Ejercicios:
1/ Enumera todos los consejos que el texto sobre los consejos al Yo más joven cita entre comillas angulares («»).
2/ Retoma el texto sobre los consejos al Yo más joven y continúalo a partir de su última oración.

Uno sabe que ha llegado a una cierta madurez —aunque sea simplemente pura fachada biológica—, cuando jóvenes adultos que podrían ser sus hijos por diferencia de edad demandan consejos y tienen en cuenta su parecer.
Pocos adultos en la cuarentena desean enfrentarse al Doppelgänger de la mitología germánica, el doble menos deseable que se supone que todos tenemos y cuya aparición augura —dice la tradición— mal fario. No hay consejos que pedir a Mr. Hyde.
Sin embargo, la fantasía aumenta su interés si pudiéramos viajar en el tiempo y aconsejar a nuestro propio Yo que se estrena con inocencia en la vida adulta. Esta visita al pasado de uno mismo para servir de mentor guardián es un tema recurrente en la ciencia ficción, y su evocación constituye todo un ejercicio desde la mitad de la vida.
¿Qué decirle a nuestro Yo más joven? Si tuviéramos posibilidad de viajar en el tiempo y sentarnos frente a ese joven presto a seguir la trayectoria que ya conocemos, ¿optaríamos por ofrecer reflexiones espirituales que tienen intención de inspirar más que condicionar, o trataríamos de inducir comportamientos concretos para evitar derivas y calamidades conocidas por el adulto, pero alejadas en el futuro incierto para el joven?
El camino no tomado
Dos investigadores de la Universidad de Clemson (Carolina del Sur) firman en The Journal of Social Psychology un estudio sistemático sobre los consejos que los adultos ofrecerían a su Yo joven.
El curioso estudio refrenda una tendencia de los participantes a ofrecer consejos prácticos y concisos, y demuestra el desinterés contemporáneo por orientar a través de filosofías de vida (una formación sólida y no intervencionista).
Según las conclusiones de los autores del estudio, Robin Kowalski y Annie McCord, de ser posible, los consejos al Yo más joven estarían orientados al intervencionismo en relaciones y cuestiones materiales, y no en la mejora física, cultural o espiritual: lo que interesa es advertir sobre el peligro o conveniencia de actuar de un modo determinado frente a ciertas relaciones, así como aprovechar oportunidades educativas y de crecimiento personal orientadas al estatus percibido.
¿Tratarnos con condescendencia a nosotros mismos?
Los investigadores creen que este tipo de estudios ofrece pistas valiosas sobre qué interesa a los adultos de mediana edad y cómo sería posible mejorar su bienestar. Sin embargo, no sólo debería interesarnos lo que el estudio pretende decir, sino lo que omite: ¿por qué la mayoría es incapaz de establecer una relación entre el cultivo de una filosofía de vida a largo plazo y el bienestar duradero?
Quizá, al visitarse en el pasado, muchos participantes se sorprenderían a sí mismos, al actuar con el celo paternalista y la condescendencia contraproducente que a menudo se reprocha a los padres.
En los consejos planteados al Yo del pasado, abundaron los imperativos categóricos destinados a evitar desencuentros y tensiones con otros, y a la vez evitar la autocrítica o el cambio en las actitudes personales más reprochables: se repiten los «no te cases con ella», «ve a la universidad», «ahorra más, gasta menos». Se prioriza la acción destinada a cambios con proyección en la percepción exterior, mientras existe un desdén por el crecimiento humanista, ético, espiritual.

Extractos de registros:
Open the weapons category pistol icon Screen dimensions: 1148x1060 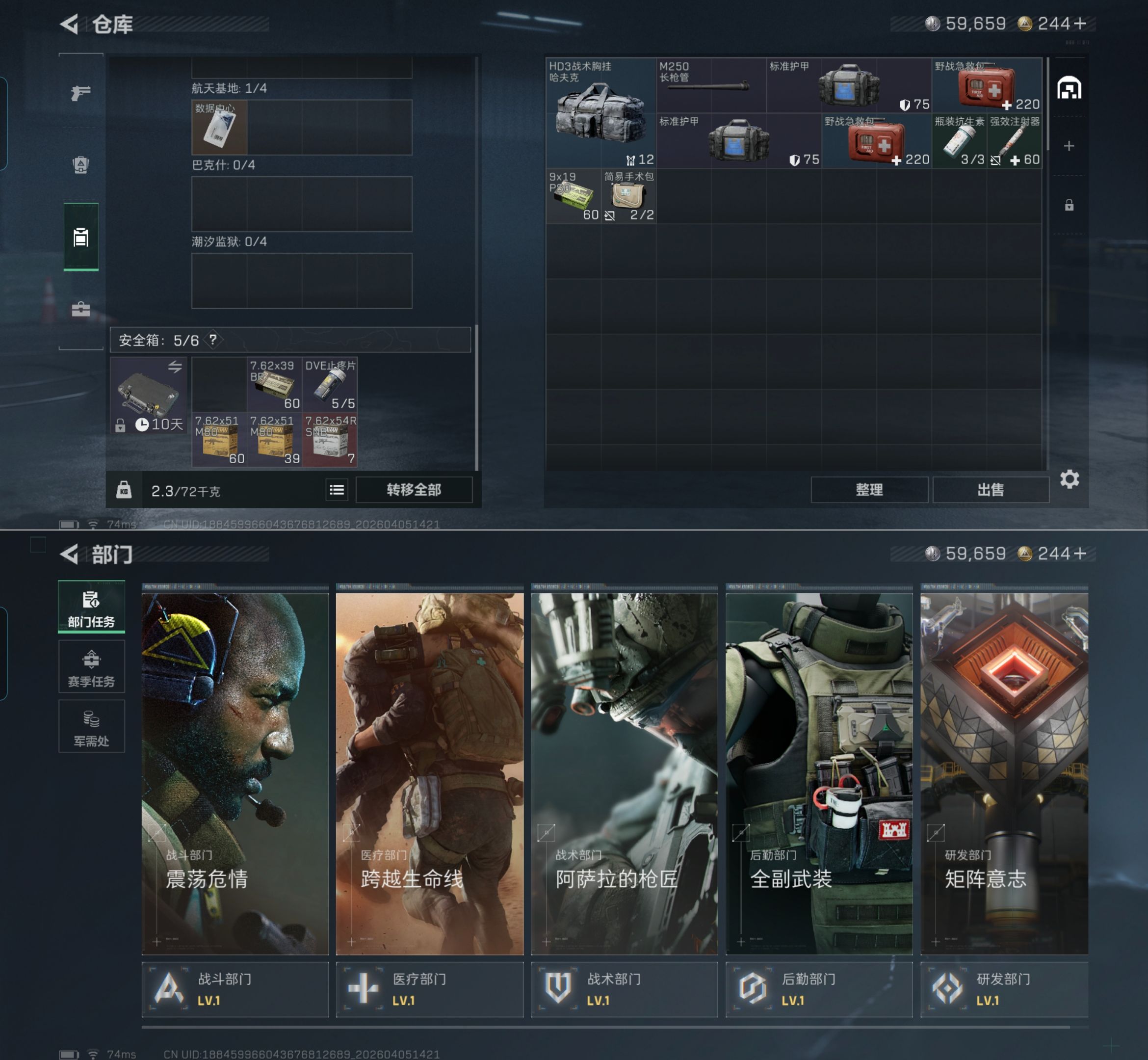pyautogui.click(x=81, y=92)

---

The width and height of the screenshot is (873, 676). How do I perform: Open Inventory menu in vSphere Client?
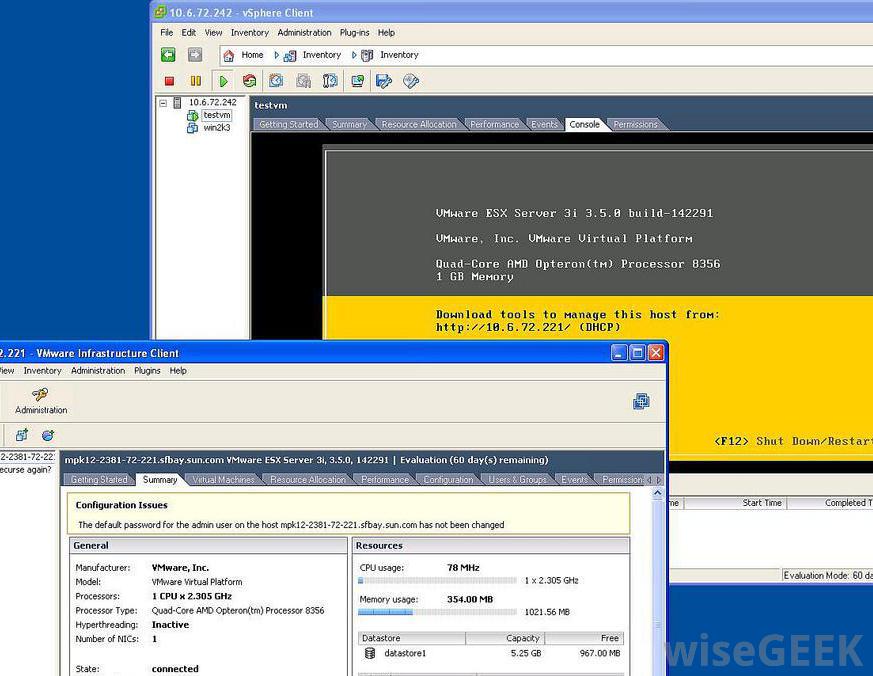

Respuestas esperadas:
1/
«no te cases con ella»
«ve a la universidad»
«ahorra más, gasta menos»

2/
Hemos interiorizado la necesidad de transformar la trayectoria vital en marcadores de éxito perceptibles (éxito académico, profesional, deportivo; acumulación de símbolos de bonanza material), y olvidado a la vez que los signos de éxito superficiales no se corresponden con el bienestar personal o con los logros que trascienden el presente y alcanzan un carácter duradero.
Guía de la buena vida
Las filosofías de vida surgieron para orientar a los jóvenes en su búsqueda personal de una vida examinada y plena; las tesis cristianas se inspiraron en reflexiones clásicas como la búsqueda de la virtud y el cultivo de una existencia acorde con el propio potencial, si bien la «virtud» caía en la tutela divina y el determinismo de los estoicos y los atomistas —un fatalismo respetuoso con la autonomía de la propia trayectoria— no resistió al dogma religioso: todo formaba parte de un plan celestial y uno no era más que el actor de una obra ya programada.
Cuando, a mediados del siglo XIX, el pensamiento dualista (en el marco cristiano) empieza a mostrar signos de desmoronamiento debido al auge del racionalismo y el ateísmo (y, con ellos, la pérdida de fe y el nihilismo, a falta de sustitutos claros), las filosofías de vida clásicas se encuentran demasiado lejos en el pasado para lograr un impacto de envergadura.
Surgen entonces los primeros borradores filosóficos sobre el significado de la propia existencia sin tutelas bíblicas: la «condición humana» se dedicará precisamente a estudiar qué es eso de la condición humana. Qué pintamos aquí y por qué llevamos la existencia que llevamos, en definitiva. Estas cuestiones marcarán el auge del existencialismo.
El peso de saberse libre para decidir una actitud
El existencialismo criticará los marcos anteriores, pero se reivindicará como humanismo. Pero el postmodernismo acabará por convertir en migajas cualquier intento de lograr una cierta solidez filosófica en torno al sentido de la vida y a sus objetivos.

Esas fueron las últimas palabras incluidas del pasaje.